### About this exercise
The entries must be retyped exactly, down to the last line.

### Data for this task
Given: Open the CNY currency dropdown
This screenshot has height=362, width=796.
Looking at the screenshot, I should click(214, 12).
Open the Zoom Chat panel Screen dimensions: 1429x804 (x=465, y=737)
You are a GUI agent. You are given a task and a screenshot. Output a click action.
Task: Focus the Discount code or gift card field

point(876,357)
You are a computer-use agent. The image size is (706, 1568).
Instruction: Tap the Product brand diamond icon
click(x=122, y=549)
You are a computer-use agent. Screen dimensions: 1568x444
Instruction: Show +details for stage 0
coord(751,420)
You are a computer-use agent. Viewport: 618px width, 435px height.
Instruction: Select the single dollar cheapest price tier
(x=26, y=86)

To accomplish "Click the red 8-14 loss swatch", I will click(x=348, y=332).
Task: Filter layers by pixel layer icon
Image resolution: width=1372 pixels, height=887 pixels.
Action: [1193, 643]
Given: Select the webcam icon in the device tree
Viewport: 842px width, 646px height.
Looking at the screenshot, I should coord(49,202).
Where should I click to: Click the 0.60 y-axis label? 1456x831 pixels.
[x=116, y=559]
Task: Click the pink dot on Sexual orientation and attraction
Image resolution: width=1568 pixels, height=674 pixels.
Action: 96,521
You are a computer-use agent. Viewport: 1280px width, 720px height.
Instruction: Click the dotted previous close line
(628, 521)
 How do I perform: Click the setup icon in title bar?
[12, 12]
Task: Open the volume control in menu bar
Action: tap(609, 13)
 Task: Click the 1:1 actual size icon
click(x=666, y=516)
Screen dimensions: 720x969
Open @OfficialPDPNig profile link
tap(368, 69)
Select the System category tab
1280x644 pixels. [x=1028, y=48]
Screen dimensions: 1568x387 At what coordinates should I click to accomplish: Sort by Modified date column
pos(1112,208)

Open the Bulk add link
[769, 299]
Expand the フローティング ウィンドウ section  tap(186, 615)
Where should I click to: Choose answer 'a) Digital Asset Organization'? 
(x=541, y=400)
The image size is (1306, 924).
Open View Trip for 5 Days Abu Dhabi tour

### Written reply
Given: Open the CNY currency dropdown
This screenshot has height=362, width=796.
Looking at the screenshot, I should click(214, 12).
Open the Zoom Chat panel Screen dimensions: 1429x804 (x=465, y=737)
You are a GUI agent. You are given a task and a screenshot. Output a click action.
Task: Focus the Discount code or gift card field

point(876,357)
You are a computer-use agent. The image size is (706, 1568).
Instruction: Tap the Product brand diamond icon
click(x=122, y=549)
You are a computer-use agent. Screen dimensions: 1568x444
Instruction: Show +details for stage 0
coord(751,420)
You are a computer-use agent. Viewport: 618px width, 435px height.
Instruction: Select the single dollar cheapest price tier
(x=26, y=86)

To accomplish "Click the red 8-14 loss swatch", I will click(x=348, y=332).
Task: Filter layers by pixel layer icon
Image resolution: width=1372 pixels, height=887 pixels.
Action: [1193, 643]
Given: Select the webcam icon in the device tree
Viewport: 842px width, 646px height.
Looking at the screenshot, I should coord(49,202).
Where should I click to: Click the 0.60 y-axis label? 1456x831 pixels.
[x=116, y=559]
Task: Click the pink dot on Sexual orientation and attraction
Image resolution: width=1568 pixels, height=674 pixels.
Action: 96,521
You are a computer-use agent. Viewport: 1280px width, 720px height.
Instruction: Click the dotted previous close line
(628, 521)
 How do I perform: Click the setup icon in title bar?
[12, 12]
Task: Open the volume control in menu bar
Action: tap(609, 13)
 Task: Click the 1:1 actual size icon
click(x=666, y=516)
Screen dimensions: 720x969
Open @OfficialPDPNig profile link
tap(368, 69)
Select the System category tab
1280x644 pixels. [x=1028, y=48]
Screen dimensions: 1568x387 At what coordinates should I click to accomplish: Sort by Modified date column
pos(1112,208)

Open the Bulk add link
[769, 299]
Expand the フローティング ウィンドウ section  tap(186, 615)
Where should I click to: Choose answer 'a) Digital Asset Organization'? 
(x=541, y=400)
The image size is (1306, 924).
Open View Trip for 5 Days Abu Dhabi tour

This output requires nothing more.